Minister for Education Richard Bruton has announced that second-level students will be able to study computer science, including coding, as a Leaving Certificate subject in three years’ time.
It is one of a number of recommendations made in a new report aimed at improving the teaching of STEM subjects of science, technology, engineering and maths in primary and second-level schools. Minister Bruton stated that he had set 2019 as a target for the introduction of the new subject in schools.
The authors of the Government-commissioned report into the teaching of STEM subjects also say the quality of the education for these subjects is essential to Ireland’s ambitions. The report was commissioned three years ago and overseen by Dublin City University President Prof Brian MacCraith, he said current STEM performance in schools in Ireland is not good enough and significant change is needed if Ireland wishes to sustain its economic ambitions. The report makes almost 50 recommendations, 21 of which Minister for Education Richard Bruton has said he will prioritise. These include ensuring that all teachers of STEM subjects have specific qualifications in their subjects.
The report also recommends that a gender imbalance – which sees boys accounting for 76% of all Leaving Cert physics students – also be addressed and that computer science, including coding, be introduced as a Leaving Certificate subject.
The report also calls for revised curricula in STEM subjects, with a greater focus on inquiry-based learning.
It says ways should be found to recognise student participation in informal STEM events such as the BT Young Scientist and Technology Exhibition, and also calls for a greater use of technology to enhance learning.
According to ICS Foundation CEO Jim Friars, “STEM subjects provide hands-on opportunities for young people to learn about how computing and related technologies are shaping every area of life.
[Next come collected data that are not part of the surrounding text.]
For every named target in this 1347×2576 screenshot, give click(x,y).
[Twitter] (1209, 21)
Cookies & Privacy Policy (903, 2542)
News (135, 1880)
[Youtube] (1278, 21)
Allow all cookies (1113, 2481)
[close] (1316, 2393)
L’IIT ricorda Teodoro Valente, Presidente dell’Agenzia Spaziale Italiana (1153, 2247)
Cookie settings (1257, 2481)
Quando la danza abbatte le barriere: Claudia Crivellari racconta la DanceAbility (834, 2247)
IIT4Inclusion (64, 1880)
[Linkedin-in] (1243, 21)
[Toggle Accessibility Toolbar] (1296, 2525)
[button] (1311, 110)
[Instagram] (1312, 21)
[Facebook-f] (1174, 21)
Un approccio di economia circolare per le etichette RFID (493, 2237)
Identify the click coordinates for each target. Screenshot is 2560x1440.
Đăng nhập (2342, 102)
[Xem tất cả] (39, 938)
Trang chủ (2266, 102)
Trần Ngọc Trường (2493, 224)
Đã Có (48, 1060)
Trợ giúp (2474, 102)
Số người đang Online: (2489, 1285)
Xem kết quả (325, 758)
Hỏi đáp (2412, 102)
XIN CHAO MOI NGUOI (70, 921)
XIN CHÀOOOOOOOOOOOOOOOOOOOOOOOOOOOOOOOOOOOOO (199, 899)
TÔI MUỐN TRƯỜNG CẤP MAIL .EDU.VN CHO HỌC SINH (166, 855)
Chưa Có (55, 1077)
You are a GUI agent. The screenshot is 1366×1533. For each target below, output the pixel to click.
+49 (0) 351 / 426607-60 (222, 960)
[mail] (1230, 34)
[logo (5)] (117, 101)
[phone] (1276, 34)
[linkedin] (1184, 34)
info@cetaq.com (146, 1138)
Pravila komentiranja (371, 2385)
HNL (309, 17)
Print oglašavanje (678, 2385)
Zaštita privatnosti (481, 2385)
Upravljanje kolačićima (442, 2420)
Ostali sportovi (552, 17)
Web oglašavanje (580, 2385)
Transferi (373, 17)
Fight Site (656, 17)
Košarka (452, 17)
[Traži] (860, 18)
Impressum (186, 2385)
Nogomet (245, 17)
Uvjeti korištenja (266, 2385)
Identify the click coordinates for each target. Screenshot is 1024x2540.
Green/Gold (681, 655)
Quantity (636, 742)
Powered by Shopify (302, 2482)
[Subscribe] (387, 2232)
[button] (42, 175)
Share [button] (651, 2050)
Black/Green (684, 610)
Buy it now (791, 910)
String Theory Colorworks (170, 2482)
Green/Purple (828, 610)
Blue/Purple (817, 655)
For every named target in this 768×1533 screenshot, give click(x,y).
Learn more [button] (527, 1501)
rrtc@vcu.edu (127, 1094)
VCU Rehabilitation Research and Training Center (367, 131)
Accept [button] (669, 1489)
The aim is to stimulate thinking around future opportunities for study and careers in technology. Research indicates that Ireland needs an additional 45,000 skilled new ICT professionals by 2018 to fuel our continuing growth. The current generation of children and teens are ‘digital natives’ but instead of just using technology it’s important for them, and their parents, to understand that careers in technology are creative, rewarding and enriching. We want young people and their parents to understand and be aware of the opportunities a career in technology can provide. They can then choose the right subjects and make college decisions on an informed basis around all that technology has to offer”.